Ground zero for the United States economy started with both greedy banks and greedy consumers. First, greedy banks would offer loans to uninformed borrowers. These loans would begin with a tiny interest rate but would balloon into a large interest rate that would prevent a borrower from making monthly mortgage payments. However, as in Las Vegas itself was at the helm, greedy consumers would gamble on a home purchase. Greedy consumers would purchase a home that was far above their financial capabilities. Once the home was purchased, these greedy consumers would gamble that they could resell their newly purchased home for a profit before their interest rate ballooned into a payment they could not afford. Everything went great for a couple of years until the price of homes peaked. Once home sales started slowing, greedy consumers could no longer sell their heavily overpriced homes. As such, their interest rate eventually ballooned and because they could not make the monthly mortgage payments, the home fell into foreclosure. People lost their homes and lenders lost their money.

When home foreclosures started skyrocketing, small home lenders were the first victims. Large banks also felt the pressure because of the growing number of defaulting subprime loans. Banks are business savvy and as such, had insurance in the event their loans defaulted.

Insurance companies started getting many claims from many banks. However, the greedy insurance companies had learned how to exploit a loophole that allowed it to essentially insure a loan without having to set aside a matching amount of money in a reserve account. As such, the dollar amount of the bank claims was soon more than the insurance company could pay. Therefore, insurance companies started failing.

Before claims started coming into the insurance companies, some of the largest investment banks in the world had invested substantial amounts of money into funds made up of subprime loan paper. At first, the return on this paper was great, but as the foreclosure rate started rising, these funds became increasingly worthless. As a result, billions of investment dollars were wiped out because investment banks did not accurately assess the risk involved in these investments. Additionally, the fact that these subprime loans were not adequately insured made the risk far outweigh any potential returns.

As such, this snowball effect started to occur because greedy lenders borrowed too much money from greedy banks who were willing to lend to uniformed consumers. As the banks' greed caught up with them, they had to start trying to collect on their insurance policies. However, the greedy insurance companies insured more money than it had on reserve. As such, the insurance companies started to fail. As the insurance companies failed, so did the investment banks that had invested in the now toxic subprime paper and in the failed insurance company.

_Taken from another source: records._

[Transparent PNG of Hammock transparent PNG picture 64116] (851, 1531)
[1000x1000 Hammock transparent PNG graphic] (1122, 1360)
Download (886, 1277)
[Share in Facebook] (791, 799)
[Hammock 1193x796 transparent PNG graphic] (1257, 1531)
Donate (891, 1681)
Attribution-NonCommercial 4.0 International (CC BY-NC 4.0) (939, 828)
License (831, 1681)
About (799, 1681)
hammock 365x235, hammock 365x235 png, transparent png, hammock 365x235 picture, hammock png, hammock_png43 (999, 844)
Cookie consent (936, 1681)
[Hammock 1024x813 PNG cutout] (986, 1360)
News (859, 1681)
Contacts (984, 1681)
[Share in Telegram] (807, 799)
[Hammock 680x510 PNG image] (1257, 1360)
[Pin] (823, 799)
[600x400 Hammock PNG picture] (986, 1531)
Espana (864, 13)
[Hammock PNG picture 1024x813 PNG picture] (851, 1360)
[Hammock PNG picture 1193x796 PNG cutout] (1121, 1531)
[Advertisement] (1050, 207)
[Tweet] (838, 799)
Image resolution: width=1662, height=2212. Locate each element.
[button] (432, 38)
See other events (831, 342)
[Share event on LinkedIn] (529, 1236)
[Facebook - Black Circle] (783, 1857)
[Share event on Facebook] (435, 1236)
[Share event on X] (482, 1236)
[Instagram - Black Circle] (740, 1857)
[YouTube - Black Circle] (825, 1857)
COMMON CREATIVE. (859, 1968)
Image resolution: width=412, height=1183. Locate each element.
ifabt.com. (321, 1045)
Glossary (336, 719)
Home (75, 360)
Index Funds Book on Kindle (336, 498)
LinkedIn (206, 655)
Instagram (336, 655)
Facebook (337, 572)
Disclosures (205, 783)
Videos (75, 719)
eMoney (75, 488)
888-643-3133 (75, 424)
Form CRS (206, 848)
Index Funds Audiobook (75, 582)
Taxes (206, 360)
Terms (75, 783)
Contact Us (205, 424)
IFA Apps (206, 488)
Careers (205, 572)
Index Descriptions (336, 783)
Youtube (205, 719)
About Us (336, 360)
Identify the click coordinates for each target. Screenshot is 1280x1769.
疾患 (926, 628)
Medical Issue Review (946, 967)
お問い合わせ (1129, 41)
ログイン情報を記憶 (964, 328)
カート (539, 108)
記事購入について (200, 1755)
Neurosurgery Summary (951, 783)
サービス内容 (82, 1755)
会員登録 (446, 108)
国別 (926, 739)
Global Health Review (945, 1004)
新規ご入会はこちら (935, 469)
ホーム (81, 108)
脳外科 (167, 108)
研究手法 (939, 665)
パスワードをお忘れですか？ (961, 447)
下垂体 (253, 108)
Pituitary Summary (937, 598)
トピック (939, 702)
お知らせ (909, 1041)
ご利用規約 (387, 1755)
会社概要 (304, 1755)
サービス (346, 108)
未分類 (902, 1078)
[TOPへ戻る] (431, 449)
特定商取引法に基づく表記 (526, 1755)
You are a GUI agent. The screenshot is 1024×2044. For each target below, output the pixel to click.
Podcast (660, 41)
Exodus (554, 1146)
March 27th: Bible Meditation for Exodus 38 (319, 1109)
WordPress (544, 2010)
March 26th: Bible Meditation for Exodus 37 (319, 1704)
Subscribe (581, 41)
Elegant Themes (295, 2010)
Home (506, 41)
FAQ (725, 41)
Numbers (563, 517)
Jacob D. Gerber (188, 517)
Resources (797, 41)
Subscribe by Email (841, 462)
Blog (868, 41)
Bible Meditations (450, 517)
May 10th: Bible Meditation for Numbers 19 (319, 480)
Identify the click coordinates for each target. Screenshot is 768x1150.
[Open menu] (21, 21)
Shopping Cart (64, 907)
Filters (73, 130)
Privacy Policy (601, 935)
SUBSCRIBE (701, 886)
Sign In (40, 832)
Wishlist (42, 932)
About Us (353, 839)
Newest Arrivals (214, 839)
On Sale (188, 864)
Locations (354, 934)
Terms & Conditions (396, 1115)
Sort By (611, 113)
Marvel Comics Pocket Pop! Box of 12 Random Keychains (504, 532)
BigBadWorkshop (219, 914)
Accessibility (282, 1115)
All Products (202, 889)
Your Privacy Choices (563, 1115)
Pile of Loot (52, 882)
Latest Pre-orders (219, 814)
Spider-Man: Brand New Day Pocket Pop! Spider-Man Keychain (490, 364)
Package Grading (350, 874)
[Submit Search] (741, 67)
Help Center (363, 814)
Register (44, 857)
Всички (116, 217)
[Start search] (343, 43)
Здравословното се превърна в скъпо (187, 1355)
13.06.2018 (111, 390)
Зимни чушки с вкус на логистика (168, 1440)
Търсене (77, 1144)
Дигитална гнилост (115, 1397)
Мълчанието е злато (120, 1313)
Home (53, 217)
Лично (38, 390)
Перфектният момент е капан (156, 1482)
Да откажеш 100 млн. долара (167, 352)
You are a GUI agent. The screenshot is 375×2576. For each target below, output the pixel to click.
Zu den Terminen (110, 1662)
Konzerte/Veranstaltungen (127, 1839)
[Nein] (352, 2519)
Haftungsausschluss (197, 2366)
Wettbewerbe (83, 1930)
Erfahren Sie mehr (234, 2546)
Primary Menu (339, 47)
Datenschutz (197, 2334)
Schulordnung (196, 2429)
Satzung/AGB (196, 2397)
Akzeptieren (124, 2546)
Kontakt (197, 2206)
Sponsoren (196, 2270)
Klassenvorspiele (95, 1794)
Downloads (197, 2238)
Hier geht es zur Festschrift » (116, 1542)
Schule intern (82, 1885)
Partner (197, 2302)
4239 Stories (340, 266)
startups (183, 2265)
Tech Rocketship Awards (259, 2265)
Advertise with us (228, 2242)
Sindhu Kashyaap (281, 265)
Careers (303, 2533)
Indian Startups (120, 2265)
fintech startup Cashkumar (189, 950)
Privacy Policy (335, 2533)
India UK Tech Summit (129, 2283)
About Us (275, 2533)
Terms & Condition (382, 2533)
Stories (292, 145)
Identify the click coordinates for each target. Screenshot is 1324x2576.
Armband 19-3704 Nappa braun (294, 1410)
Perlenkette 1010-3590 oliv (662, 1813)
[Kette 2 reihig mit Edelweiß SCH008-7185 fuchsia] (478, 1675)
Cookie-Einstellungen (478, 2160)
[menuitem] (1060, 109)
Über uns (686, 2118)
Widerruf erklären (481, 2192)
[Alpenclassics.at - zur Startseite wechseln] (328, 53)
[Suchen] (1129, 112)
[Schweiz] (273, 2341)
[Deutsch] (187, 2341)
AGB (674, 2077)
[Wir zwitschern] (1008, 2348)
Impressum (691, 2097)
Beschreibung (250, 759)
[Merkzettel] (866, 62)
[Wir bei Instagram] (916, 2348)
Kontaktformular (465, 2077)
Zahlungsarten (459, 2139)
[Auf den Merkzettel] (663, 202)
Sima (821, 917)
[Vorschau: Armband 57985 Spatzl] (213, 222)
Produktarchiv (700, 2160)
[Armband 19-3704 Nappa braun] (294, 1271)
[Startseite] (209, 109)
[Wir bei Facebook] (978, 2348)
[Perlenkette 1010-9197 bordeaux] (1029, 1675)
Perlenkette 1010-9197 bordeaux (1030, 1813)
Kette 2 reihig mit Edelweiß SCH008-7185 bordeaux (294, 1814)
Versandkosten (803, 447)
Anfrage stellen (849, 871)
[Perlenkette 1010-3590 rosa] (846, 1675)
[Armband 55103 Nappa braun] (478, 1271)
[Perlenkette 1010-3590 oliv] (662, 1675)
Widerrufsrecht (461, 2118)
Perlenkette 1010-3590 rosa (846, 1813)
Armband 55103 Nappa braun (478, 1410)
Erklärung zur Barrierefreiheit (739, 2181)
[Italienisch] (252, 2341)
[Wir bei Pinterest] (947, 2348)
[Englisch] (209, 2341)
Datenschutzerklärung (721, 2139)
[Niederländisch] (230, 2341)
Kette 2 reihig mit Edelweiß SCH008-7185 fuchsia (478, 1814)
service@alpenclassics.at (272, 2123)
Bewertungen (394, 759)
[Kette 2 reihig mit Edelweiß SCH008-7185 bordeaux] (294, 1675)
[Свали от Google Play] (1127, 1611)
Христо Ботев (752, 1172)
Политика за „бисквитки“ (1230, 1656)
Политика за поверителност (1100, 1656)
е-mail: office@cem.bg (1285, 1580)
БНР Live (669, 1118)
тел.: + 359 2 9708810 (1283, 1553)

In response to this growing problem, the government tried to treat symptoms without fixing the underlying problems. First, the government tried to cut interest rates. However, because banks were failing, banks needed to hold onto as much money as possible in order to stay "adequately funded" per the FDIC guidelines. This in turn created the current credit freeze. As such, regardless of how low the interest rates got, banks were still unwilling to lend money. As such, no problem was solved.

Second, the government tried an "economic stimulus" package in which it gave people anywhere between $300 - $1,200. The government encouraged people to use the money to make a mortgage payment. However, being able to make one mortgage payment does not mean that the borrower can now afford the loan. As such, the effect of the "economic stimulus" package was that the inevitable was delayed for a couple of months.

Last, and most recently, the government attempted a $700 billion dollar bailout of the financial sector of the United States economy. No current effects have been realized, but given the state of things, this plan will also have to effect of merely delaying the inevitable "bottoming out" of the United States economy.

The point is, everybody is to blame for this economic disaster, and it is going to take everybody to get the United States out of its current financial state.